The subscription-based, short-term rental model has infiltrated just about every part of daily life, including how we shop for clothes, thanks to Amazon Prime Wardrobe to Rent the Runway – and the latter just became even more appealing. Business of Fashion is reporting that affordable, mass-market brands are now joining the high-end labels typically offered by the popular service. "While many of Rent the Runway's longtime brand partners — including Jason Wu, Rebecca Minkoff and Prabal Gurung — are joining the platform, several larger-scale players — including Levi’s, J.Crew and Club Monaco — are also partnering with the service for the first time," reveals the outlet.
Two years ago, Rent the Runway introduced a £125-a-month unlimited subscription offering everyday items like trousers, jackets, and jumpers.

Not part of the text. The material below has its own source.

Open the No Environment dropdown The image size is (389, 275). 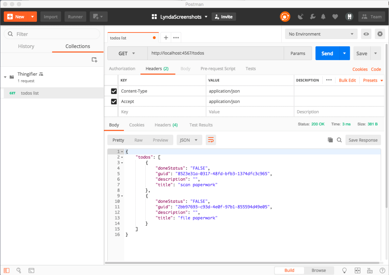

According to the company's CEO Jennifer Hyman, the service is intended to help customers to pare down their wardrobes; just rent what you need each season and return the items when you're finished. Hyman told the Washington Post she realised women were using the service for outfits for "10 or 15 days each month." Allowing users to rent four items at a time, the unlimited subscription means customers can quickly switch up their closets – that's invaluable in the age of social media, when any and everything must be documented and uploaded to the 'gram.
Not only that, as traditional retail shopping experiences decline in popularity, Rent the Runway, according to Business of Fashion, "is placing big wholesale orders at the beginning of each season, making it an increasingly important account for brands that can no longer rely on department stores to meet their revenue goals." The company is capitalising on this with an even newer business model. BoF is reporting "RTR Platform will offer more flexibility — and potentially bigger profits [to brands]— for participating," allowing them to get a cut of the revenue generated with each rental instead of being paid a one-time fee. So, this move sounds like a win for everyone. Brands will make more money, and we can try on jeans in the comfort of our own homes, no questions asked.